Friday, July 16, 2010

Brandyn Smith, Texas




My entire life I have dealt with being different. Being half black and being totally gay all in the same body is naturally grounds for torment and ridicule. But as my mother would later tell me, “it takes a very strong person to be gay.”

My mother and I have always had a pretty close relationship. I always knew that I could tell her anything and not fear what she would say. But when I accepted myself for who I was, I still feared the worst. All of my friends knew; my kid sister knew; all that was left was to tell my mother. 

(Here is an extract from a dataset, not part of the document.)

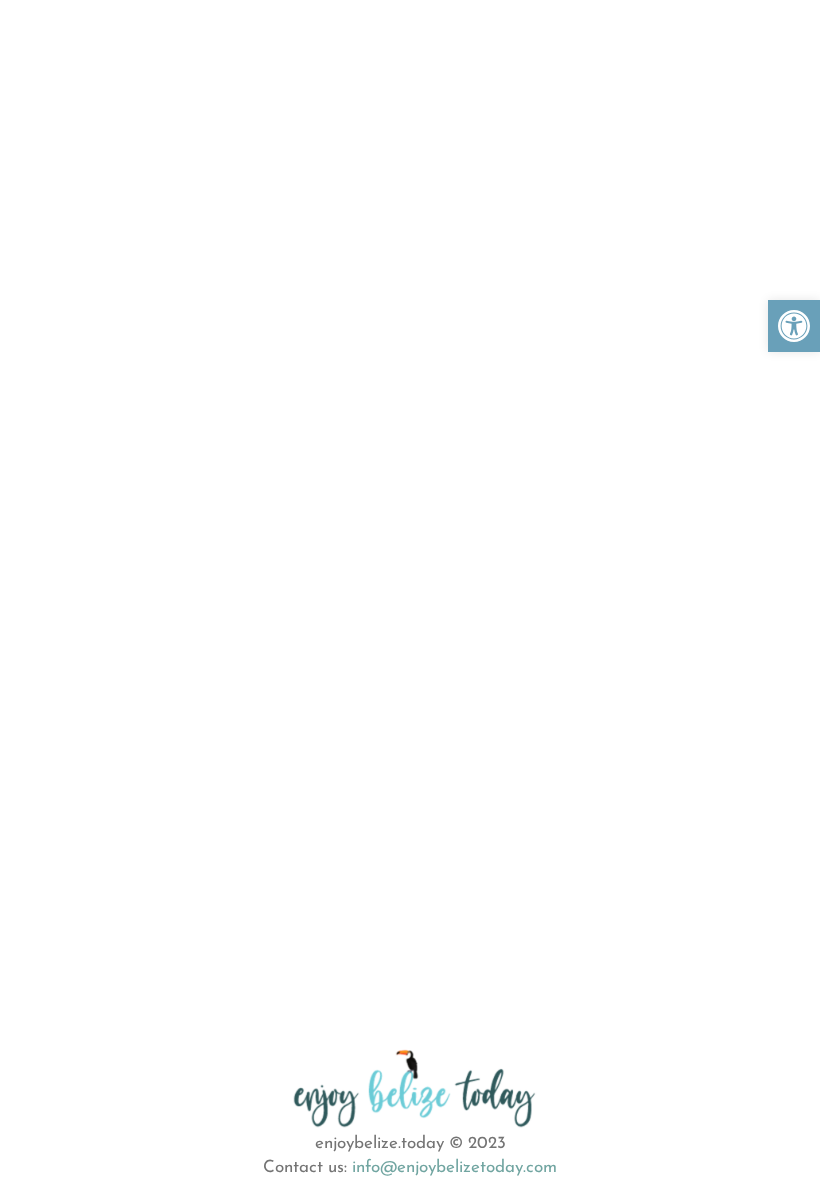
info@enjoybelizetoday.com (454, 1167)
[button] (794, 326)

In my heart I was certain that she already knew. Mothers always do. But uttering the words, “I’m gay,” was harder than I could imagine. I remember trying to drop hints to her, and in turn she also had hints of her own. The most poignant one to me was exactly one week before I announced my “gayocity” to my mother. We were watching Lifetime and the movie was about a seaman who tells his mother several times that he’s gay, but she never believes him. He goes to the Navy, meets a guy, falls in love and records everything they do into journal. Eventually he is found out, but his lover is not. The lover then has to watch as they beat him and throw him overboard for being a “fag.” The Navy tells the mother it was freak accident and gives his personal belongings to her. As she reads the journal she discovers that her only son was gay and sets out to prove that he was murdered. In the end she succeeds.

After the movie, my mother said, “That would be a horrible way to find out. I would want to know before he died so that I could love and accept him for who he really is.” And in that moment I knew I could tell her. 


A week later, I was wrapping up my last play as a high school actor. I was in mid costume change when it hit me. I had to tell her that night. She had to know before I left for college and the sooner I told her, the better. The show I was in was called “Passing Through.” It was about a forty year old woman who falls in love with an eighteen year old soldier. After working the show for four months, the connection between the show and my life was never made – Until closing night that is. The young man had a line that became my personal mantra.

He tells the woman, “The trouble with being scared is you miss half of living.” After he tells her this, she abandons all of her fears about their relationship and decides to tell her friends and family. Now it was my turn to cast off my own fear.

When I walked back into the house my mother was in the living room watching the television, while attempting, unsuccessfully, to paint her toenails a hideous shade of orange. I told her that I had something I needed to tell her but wasn’t sure how to. I asked her if she knew what I was about to say and she said that she didn’t. But she smiled as if to say that she did. So I went straight in for it.

I asked her if she remembered the Lifetime movie we watched about the seaman and what happened to him. And of course she did. Then I asked her if she remembered what she said about finding out while the person was alive. She said that she did, but clearly she was going to make me say it. She sat there with a smile and one eyebrow raised. Waiting.

So I said it flat out, “Mom…I’m alive and I like boys.” I couldn’t bring myself to actually use the word “gay,” but I was sure she understood.

She replied, “Great, now paint my toes and tell him his name.” I told her about my then boyfriend, Garrett, and how we met, and that she had actually already met him, but didn’t know it. My mother is now my best friend and my biggest supporter. She has been with me as I dealt with discrimination, racism, homophobia, two cases of attempted murder and other hate crimes. Never once has she said told me that she was ashamed of me. In fact she has done the opposite – she has always affirmed and believed in me. Not a single day goes by that she doesn’t tell me how proud she is of me for being who I am, and there is not a single day that I am not thankful for that fact.